Kıyâmet Gününe Hazırlanmak
Hz. Peygamber (sav) Efendimizin şöyle söylediği rivayet edilmiştir: "Cebrail Bana dedi ki: Allah, kullarından ancak merhamet ile davrananlara merhamet eder.", " Yeryüzündekilere merhamet et ki, gökyüzündekiler de sana merhamet etsin" Ey Rabbinden rahmet isteyen kişi! Onun değerini bir ölç.
Zira o şu an senin elinde. Onun değeri nedir? Rabbinin rahmetinin değeri, senin O'nun yarattıklarına karşı merhamet göstermen, şefkatli davranman ve onlara karşı niyetini düzeltmendir. Sen istediğin şeye karşılık ortaya bir şey koymuyorsun. Ücreti ver, malı al! Yazıklar olsun sana ki Allah’ı bildiğini söylüyorsun da, O'nun yarattıklarına merhamet etmiyorsun! Sen iddianda yalancısın. Ârifİbillah olan kimse O'nun yarattıklarına ilim yönünden merhamet eder; topluluklara da hüküm (şeriat) cihetinden merhamet eder. Hüküm ayırır. İlim ise bir araya getirir.
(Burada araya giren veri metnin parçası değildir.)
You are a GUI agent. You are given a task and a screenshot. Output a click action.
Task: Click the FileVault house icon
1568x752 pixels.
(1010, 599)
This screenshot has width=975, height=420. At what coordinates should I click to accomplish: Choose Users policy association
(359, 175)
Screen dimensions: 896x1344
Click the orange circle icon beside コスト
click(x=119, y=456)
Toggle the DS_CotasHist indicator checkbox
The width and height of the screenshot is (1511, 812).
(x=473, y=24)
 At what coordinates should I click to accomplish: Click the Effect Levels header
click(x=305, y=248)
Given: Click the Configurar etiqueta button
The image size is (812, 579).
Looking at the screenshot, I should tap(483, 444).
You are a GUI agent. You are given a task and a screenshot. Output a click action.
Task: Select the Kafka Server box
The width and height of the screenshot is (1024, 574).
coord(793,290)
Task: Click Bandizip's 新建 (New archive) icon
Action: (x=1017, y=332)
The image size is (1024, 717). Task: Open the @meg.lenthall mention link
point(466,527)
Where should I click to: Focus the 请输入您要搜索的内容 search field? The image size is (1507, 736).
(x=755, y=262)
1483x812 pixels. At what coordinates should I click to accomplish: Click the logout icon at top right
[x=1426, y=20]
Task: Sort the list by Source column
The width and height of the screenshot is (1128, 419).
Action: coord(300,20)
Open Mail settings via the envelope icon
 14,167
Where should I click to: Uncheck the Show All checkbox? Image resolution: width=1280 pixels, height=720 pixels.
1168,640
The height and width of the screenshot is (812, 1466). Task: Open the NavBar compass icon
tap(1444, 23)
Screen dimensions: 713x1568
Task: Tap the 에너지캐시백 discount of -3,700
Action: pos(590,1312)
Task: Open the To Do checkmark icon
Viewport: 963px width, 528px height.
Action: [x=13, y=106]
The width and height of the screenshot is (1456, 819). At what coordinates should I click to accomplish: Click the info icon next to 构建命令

Allah-ü Teâlâ şöyle buyurmuştur: "Evlere kapılarından girin." Sâdık ve ilmiyle amel eden şeyhler, Cenâb-ı Hakk'ın kapıları ve O'nun kurbiyetinin "yolları"dır.
Onlar nebilerin ve peygamberlerin vârisleri ve nâipleridir, vekilleridir. Onlar Cenab-ı Hakk'ın "muferrid"leri ve davetçileridir. Onlar O'nunla halkı arasındaki elçilerdir. Onlar "din doktorları", "hak öğretmenleri"dir. Onları kabul edin ve onlara hizmet edin. Câhil nefislerinizi onların emir ve nehiylerine teslim edin.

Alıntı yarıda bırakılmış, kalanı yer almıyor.